# 取り組む作業:
選択テキストの「猛虎人国記(3)~岩手県~ 1年目から村山監督に先発・救援を任された太田貴」から「し5回1失点、プロ唯一の勝利を忘れない。」までを、両端も含めて書き出してください。その際、「ストッパー候補」を「抑えの切り札候補」と呼び替えてください。

猛虎人国記

猛虎人国記(3)~岩手県~ 1年目から村山監督に先発・救援を任された太田貴

[ 2012年3月27日 06:00 ]

 太田貴(たかし)(45)はドラフト外の隠し玉だった。1988年(昭63)のドラフト会議から2日後の11月26日、張り込んでいた東京の鷺宮製作所に編成部長・横溝桂と担当スカウト・今成泰章が来た。独自だねで「阪神、太田獲り」と書けた。

 1面記事に太田は今も「あの時、来てくれましたよね。忘れませんよ」と懐かしむ。横溝が「ストッパー候補」とまで言った素材。監督・村山実は1年目から先発・救援と起用した。5年目の93年4月、2軍戦でノーヒットノーラン。同年6月10日中日戦(甲子園)で先発し5回1失点、プロ唯一の勝利を忘れない。

# 抜粋データ:
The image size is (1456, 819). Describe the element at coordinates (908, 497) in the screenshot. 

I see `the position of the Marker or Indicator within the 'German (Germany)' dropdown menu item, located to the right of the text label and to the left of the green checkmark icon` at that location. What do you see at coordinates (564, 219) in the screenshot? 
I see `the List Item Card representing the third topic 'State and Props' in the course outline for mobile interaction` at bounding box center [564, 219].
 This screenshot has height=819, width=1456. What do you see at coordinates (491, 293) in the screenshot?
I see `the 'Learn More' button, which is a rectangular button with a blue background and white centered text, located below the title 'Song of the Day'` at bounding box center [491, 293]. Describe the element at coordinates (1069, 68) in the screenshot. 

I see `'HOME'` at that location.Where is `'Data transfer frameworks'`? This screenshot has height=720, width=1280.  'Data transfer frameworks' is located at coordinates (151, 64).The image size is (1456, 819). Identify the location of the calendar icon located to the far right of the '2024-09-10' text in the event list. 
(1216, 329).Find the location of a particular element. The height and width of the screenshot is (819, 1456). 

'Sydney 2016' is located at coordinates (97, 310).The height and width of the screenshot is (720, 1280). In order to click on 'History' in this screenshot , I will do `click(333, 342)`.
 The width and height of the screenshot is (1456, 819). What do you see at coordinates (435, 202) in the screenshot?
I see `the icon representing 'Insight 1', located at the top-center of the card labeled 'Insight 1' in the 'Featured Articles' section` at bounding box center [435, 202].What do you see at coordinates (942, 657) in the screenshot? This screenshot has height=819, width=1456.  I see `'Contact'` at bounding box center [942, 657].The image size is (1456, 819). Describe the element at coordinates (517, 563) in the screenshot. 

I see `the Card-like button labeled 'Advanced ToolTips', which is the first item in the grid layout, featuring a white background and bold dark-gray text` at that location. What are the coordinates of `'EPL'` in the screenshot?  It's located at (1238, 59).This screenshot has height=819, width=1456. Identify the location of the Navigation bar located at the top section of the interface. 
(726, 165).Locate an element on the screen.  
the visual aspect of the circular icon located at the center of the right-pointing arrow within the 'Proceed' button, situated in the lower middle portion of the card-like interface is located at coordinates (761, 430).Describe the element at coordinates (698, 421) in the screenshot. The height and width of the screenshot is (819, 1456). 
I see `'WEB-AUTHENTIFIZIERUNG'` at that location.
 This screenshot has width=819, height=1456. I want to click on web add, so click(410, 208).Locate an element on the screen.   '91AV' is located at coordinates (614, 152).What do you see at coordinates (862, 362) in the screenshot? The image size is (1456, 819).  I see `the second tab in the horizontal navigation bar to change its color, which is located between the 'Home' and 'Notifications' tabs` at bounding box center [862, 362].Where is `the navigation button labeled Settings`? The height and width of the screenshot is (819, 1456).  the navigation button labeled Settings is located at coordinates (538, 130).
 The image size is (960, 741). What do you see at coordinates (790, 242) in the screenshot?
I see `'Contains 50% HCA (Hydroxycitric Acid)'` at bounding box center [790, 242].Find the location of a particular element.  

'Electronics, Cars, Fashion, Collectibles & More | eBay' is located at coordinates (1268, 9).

# 出力全文:
猛虎人国記(3)~岩手県~ 1年目から村山監督に先発・救援を任された太田貴

[ 2012年3月27日 06:00 ]

 太田貴(たかし)(45)はドラフト外の隠し玉だった。1988年(昭63)のドラフト会議から2日後の11月26日、張り込んでいた東京の鷺宮製作所に編成部長・横溝桂と担当スカウト・今成泰章が来た。独自だねで「阪神、太田獲り」と書けた。

 1面記事に太田は今も「あの時、来てくれましたよね。忘れませんよ」と懐かしむ。横溝が「抑えの切り札候補」とまで言った素材。監督・村山実は1年目から先発・救援と起用した。5年目の93年4月、2軍戦でノーヒットノーラン。同年6月10日中日戦(甲子園)で先発し5回1失点、プロ唯一の勝利を忘れない。